Japan: execution of the murderer of 7 people in Tokyo in 2008

25 years old at the time, Tomohiro Kato drove a two-tonne truck into passers-by in broad daylight before getting out of the vehicle and stabbing random people in the crowd with a double-edged blade, killing seven people.

Japan: execution of the murderer of 7 people in Tokyo in 2008

25 years old at the time, Tomohiro Kato drove a two-tonne truck into passers-by in broad daylight before getting out of the vehicle and stabbing random people in the crowd with a double-edged blade, killing seven people. and ten wounded.

He told police he was "tired of living" and had come "to kill anyone".

Mr Kato's act was the result of "meticulous preparations" and the convict showed "a deliberate intent to kill", Justice Minister Yoshihisa Furukawa told a press conference in Tokyo on Tuesday. .

“The death sentence was confirmed by sufficient deliberations during the trials. On this basis, I approved the execution after careful consideration,” he added.

"It is a very painful affair which had led to extremely serious consequences and shocked society," said Mr. Furukawa.

- Many messages on the internet -

The death sentence was upheld by the Court of Appeal in September 2012 after a first instance verdict in March 2011, and Japan's Supreme Court rejected Mr Kato's appeal in 2015, making the sentence final.

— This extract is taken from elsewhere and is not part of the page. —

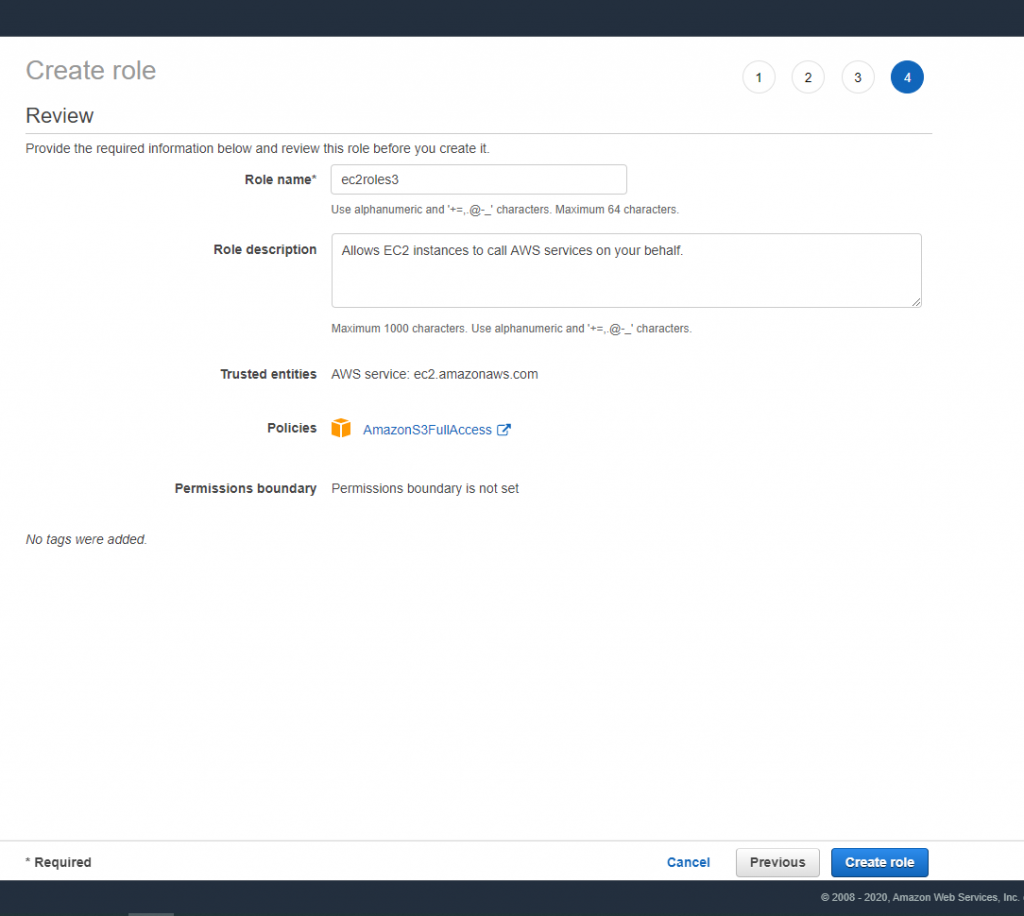The height and width of the screenshot is (916, 1024).
Task: Click the Role name input showing ec2roles3
Action: pos(478,179)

The son of a banker, Mr. Kato grew up in Aomori, studying in the best high school in this department in northeastern Japan, then opting for a professional course in order to work in the automobile industry.

At the time of the incident, he was a temporary worker in an auto parts factory in a small town in central Japan, and had learned shortly before the massacre that his contract would end at the end of June 2008.

Housed by his employer, he was also going to lose his apartment and had confided on the internet that he feared becoming homeless.

Before taking action, he had sent dozens of messages on an internet forum, via his mobile phone, describing his intentions in detail.

"I will kill people in Akihabara. I will rush my vehicle into the crowd and if it becomes useless I will use a knife. Goodbye everyone," he wrote hours before the attack.

- Weapons regulations -

During a hearing, Tomohiro Kato had also explained that he had committed this crime because of criticism of which he had been the object on the internet.

Prosecutors say Mr Kato's self-esteem also suffered when a woman he was communicating with online stopped writing to him, after he sent her a photograph of himself.

After his arrest at the scene of the attack, Mr Kato wrote to a 56-year-old taxi driver injured in the attack to express his regret, and also issued an apology during his trial.

Following this crime, which occurred seven years to the day after the massacre committed by a man armed with a butcher's knife in an elementary school in Osaka (west), the Japanese authorities had banned the possession of double-edged daggers whose the blade exceeds 5.5 centimeters.

Mr. Kato's execution is the first application of the death penalty in Japan since last December, when three people sentenced to death for murder were executed by hanging on the same day.

Japan is, along with the United States, one of the last industrialized and democratic countries to still resort to the death penalty, a sentence widely supported by Japanese public opinion.

The Japanese government thinks it is "not appropriate" to abolish the death penalty, considering that "heinous crimes such as mass shootings and murders during armed robbery still occur frequently" , said the Japanese Minister of Justice on Tuesday.